In the Pit

 Let me set the scene for you: my husband works night shifts. Bless his soul for being able to provide for our family in no way that I could. I am so blessed to be able to stay home with my children as much as I do. And he never complains when an Amazon package is delivered to our front door. But as much as I love my kids…..lets face it - solo parenting is hard. Any type of parenting is hard. Like really hard. Like the hardest job on the face of the earth. Like stuff your face into a pillow and scream your lungs out hard. These kids are feral and they don’t listen (they get that from their father). Also the noise level in this house has to set some kind of record. And now that I have three - is it normal for moms to just not get to sit down? Like ever?


I’ve been in a funk lately. You can call it seasonal depression, the winter blues, post partum something or other, hormonal imbalance, stress…I don’t know. I just know I am in a pit. A deep pit that doesn’t seem to have a way out. I’ve been thinking on this a lot lately. One morning I just said “God, what kind of pit do you have me in and why?”

And then the good Lord brought this beauty of a memory. It comes from none other than the 1993 classic Disney film “Homeward Bound The Incredible Journey”. Now I know what you’re thinking: Why on earth would God answer a prayer with a Disney movie? Some of you are probably thinking, Kallie you have lost your mind (Sorry to tell you I lost that two kids ago :). Or maybe you just stopped reading this completely by now. Let me explain. If you have not seen the movie, it is about a family that goes on vacation and entrusts their three pets to a family friend. The wise old golden retriever Shadow, the spunky puppy Chance, and the cautious cat Sassy all fear that their owners have left them. So they set off into the wilderness to reach their way back home. Somewhere near the very last leg of their journey, they cross the train tracks and Shadow falls into this muddy trench. It’s a very emotional scene as the other two try to help him out with their encouragement but Shadow is just too weak. After he lays down in the mud as if in defeat, Chance slides his way down to get him up. Shadow replies hastily: “Do you think it’s easy for me to admit that I can’t do it?” And that’s the dagger.

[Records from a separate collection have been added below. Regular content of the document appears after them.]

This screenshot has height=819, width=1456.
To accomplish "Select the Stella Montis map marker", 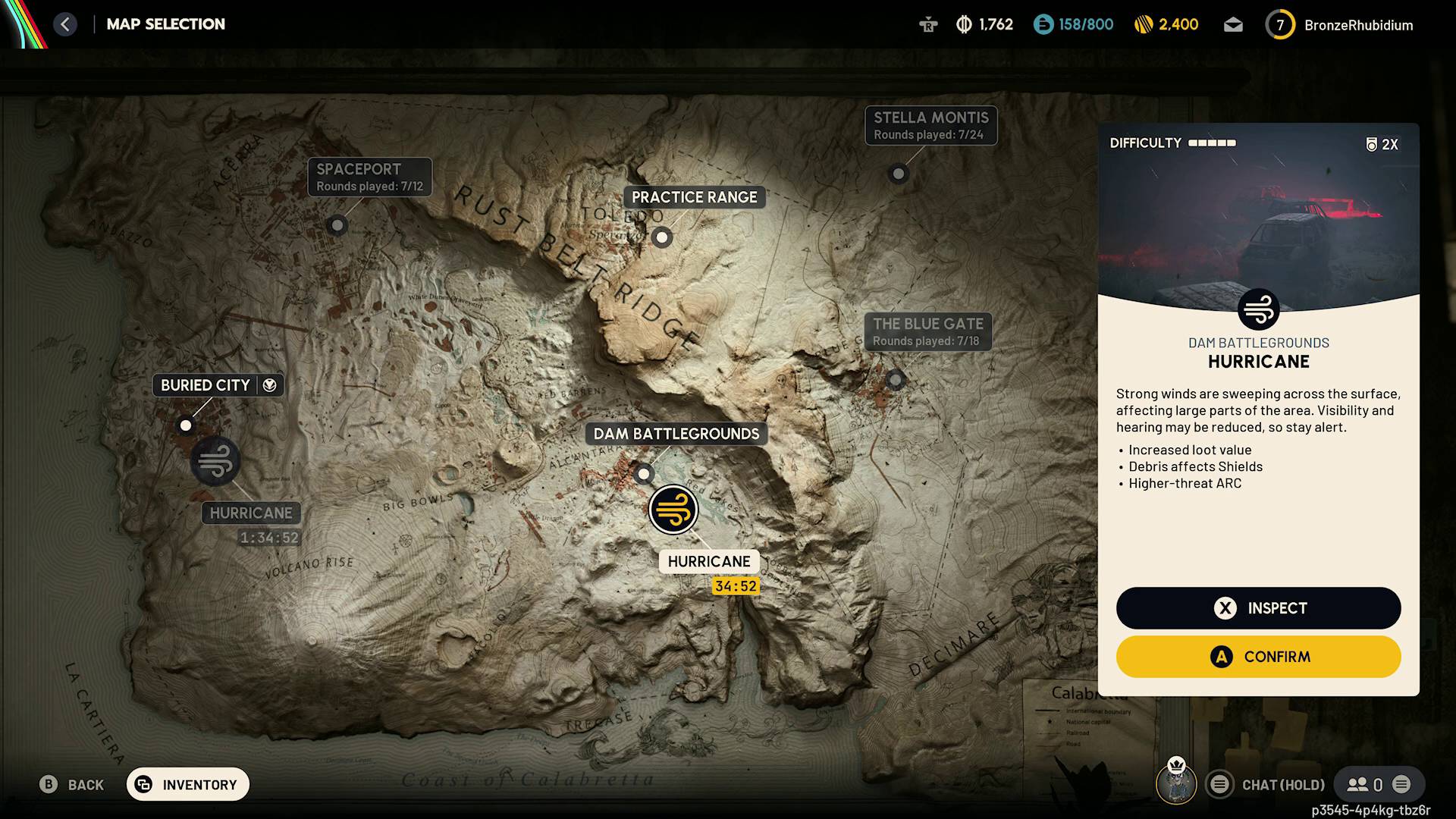I will click(x=898, y=174).
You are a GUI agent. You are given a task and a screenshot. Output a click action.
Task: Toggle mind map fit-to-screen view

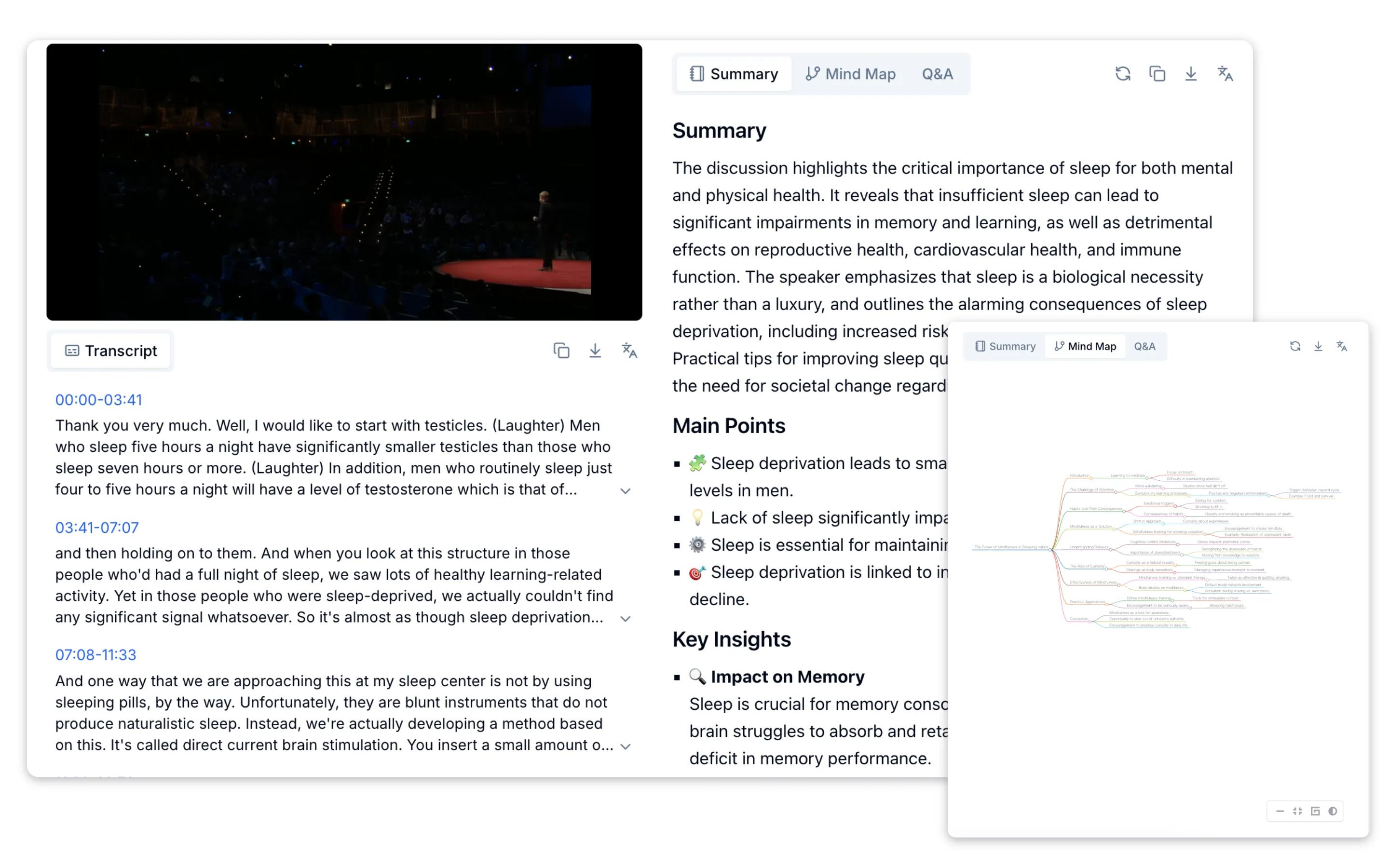(x=1297, y=811)
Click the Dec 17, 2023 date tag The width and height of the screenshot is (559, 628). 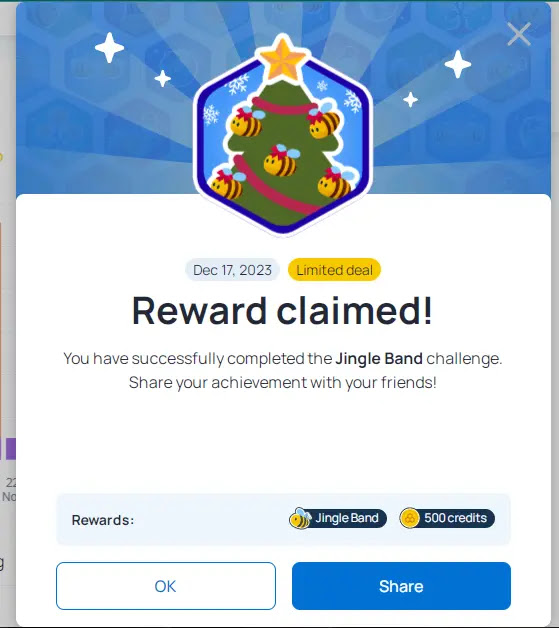click(232, 270)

Okay God. I get it now. You know who else thought they couldn’t do it? Moses. We see over and over again that Moses questions God. Moses wasn’t great with speaking or self confidence. He constantly asked God the “what if” questions. He lead the Israelites through the desert, often exclaiming to God that he could not do it anymore. One of the funniest quotes I’ve read from Moses is Numbers 11:11-12: “Why have you brought this trouble on your servant? Did I conceive these people? Did I give birth to them?” Okay…I did conceive my people and birth them…but sometimes my people are equally as whiny as those Israelites. But then in verse 14: Moses says “I cannot carry this by myself, the burden is too heavy for me”. He couldn’t do it. He asked for help.

I cannot do it. As much as I strive to be the super mom, the pinterest mom, the cooking channel mom, or the Brady Bunch mom - I can’t do it. Let’s admit it - even Mrs. Brady had a maid. This is hard. This is my pit. It’s messy, dirty, heavy, and I can’t see a way out. As much as I try to get myself out on my own strength, I just fall right back down. But I need to be more like Moses - who so boldly talks to God like a friend. My six year old often prays “extreme prayers” at bedtime. When I say extreme, I mean it lasts like 10 minutes long and we usually have to cut her off. I think it’s secretly to prolong bedtime, but it’s simple prayers. Like “God can you please show me a sunrise tomorrow morning” and “God I really loved playing with so and so today, thank you for them.” It’s prayers that I wouldn’t have thought of. But maybe I need to. And while I’m in my pit, I need to just look up and say “Jesus, it’s not easy for me to admit that I can’t do it, but I can’t! I need help!”
For those that know the ending of the movie, we all know it ends happily. Like every Disney movie usually does. The boy yelling from the top of the hill “Shadow! Shadow!” I can picture Jesus yelling that over you and me and my children and your children. Embracing us in a great big bear hug. Fighting back happy tears. Whatever pit you find yourself in, know that there is help and you can go to Him with anything. Or maybe it’s just a quiet whisper in the dark after everyone is finally sleeping and yes you can finally sit down, and saying “I can’t do this….But can you help me?” And as that movie ends, Chance states in a monologue: “It was Shadow’s victory really, his belief was the thing that got us through”. You and I have victory over our pits. Jesus will get you through if you hold fast. And He will meet where you are at. Even if it’s messy, dirty, or heavy. Ask Him.

To all the moms in the pit: I see you! You’re not alone. 
To friends/family of moms in the pit: we are not ok! Send help! And cookies!